Dezavantajlıların hayata tutunmalarını kolaylaştırmak ve onlara yardımcı olmak için gayret gösterdiklerini anlatan Karabulut, şöyle devam etti:
“Bizim asıl amacımız kar etmek değil. Bu amaçlarımızı da büyük oranda gerçekleştirdik ve karşılık bulduğunu hep gördük. Ayrıca engelli kardeşlerimize yüzme eğitimi de veriyoruz. 13-14 yaşına gelmiş ve hiç yürüyememiş yüzde 90 üzerinde engelli olan kardeşlerimizin yüzme eğitimiyle yürümeye başladıklarını, hayata tutunduklarını görüyoruz. Son 3 yıldır bu engelli gençlerimizin özellikle yüzme eğitimiyle Türkiye’de ve ulusal yarışmalarda dereceler aldıklarına şahit olduk.”
“O kardeşlerimizin üretime katkılarını ve heveslerini gördüğünüzde sizler de daha fazla motive oluyorsunuz ve onlar için daha fazla ‘neler yapabilirimin’ cevabını bulmaya çalışıyorsunuz.” diyen Karabulut, “Bilimin Sevgiyle Bütünleştiği Bir Üniversite” parolasıyla yollarına devam ettiklerini, engellilerin de bu sevgi yumağı içerisinde yer almalarını çok istediklerini dile getirdi.
En az yüzde 40 engeli olanların Engelsiz Yaşam Merkezi’nde çalışabildiğini ve onların yüzlerindeki tebessümün hiçbir şeyle değiştirilemeyeceğini ifade eden Karabulut, şunları kaydetti:
“Engelsiz Yaşam Merkezi’mizde 18 aylık proje çerçevesinde 20’den fazla kardeşimiz çalışıyordu. Bu gençlerimiz 6 ayda bir değiştiriliyordu. 18 ay bittikten sonra şu anda 8 kardeşimiz orada çalışıyor. Bu 8 engelli kardeşimiz ürettikleriyle maaşlarını alabiliyorlar. Oradaki döngü onların çalışmasıyla dönüyor. Biz üniversitenin bütçesinden bir katkı yapmıyoruz.”

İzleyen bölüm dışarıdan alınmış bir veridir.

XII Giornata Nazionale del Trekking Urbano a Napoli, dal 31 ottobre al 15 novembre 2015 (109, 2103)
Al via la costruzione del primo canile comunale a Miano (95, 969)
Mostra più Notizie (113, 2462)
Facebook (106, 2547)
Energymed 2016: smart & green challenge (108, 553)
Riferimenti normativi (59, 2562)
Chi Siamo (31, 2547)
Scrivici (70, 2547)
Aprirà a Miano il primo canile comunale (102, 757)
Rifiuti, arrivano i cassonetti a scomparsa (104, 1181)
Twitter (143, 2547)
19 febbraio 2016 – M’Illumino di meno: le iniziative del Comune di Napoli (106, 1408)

Karabulut, Kovid-19 sürecine rağmen engellilerin ürettikleri ürünlerle üniversite ekonomisine 1 milyon liradan fazla katkı sağladığını anlattı.
“Aldığım ücreti eğitimime harcıyorum”
Üniversite öğrencilerinden 22 yaşındaki işitme engelli Berfin Barış da kısmi zamanlı merkezde çalıştığını belirterek, “1 yıldır burada çalışıyorum. Burada zaman güzel geçiyor. Haftanın 5 günü, günlük 3 saat çalışıyorum. Aldığım ücreti eğitimime harcıyorum.” ifadelerini kullandı.
Yürüme engelli Niğdeli 24 yaşındaki Songül Yaşar ise 1 aydır işe başladığını ve toplumun engellilere karşı daha fazla duyarlı olması halinde engellerin ortadan kalkacağını söyledi.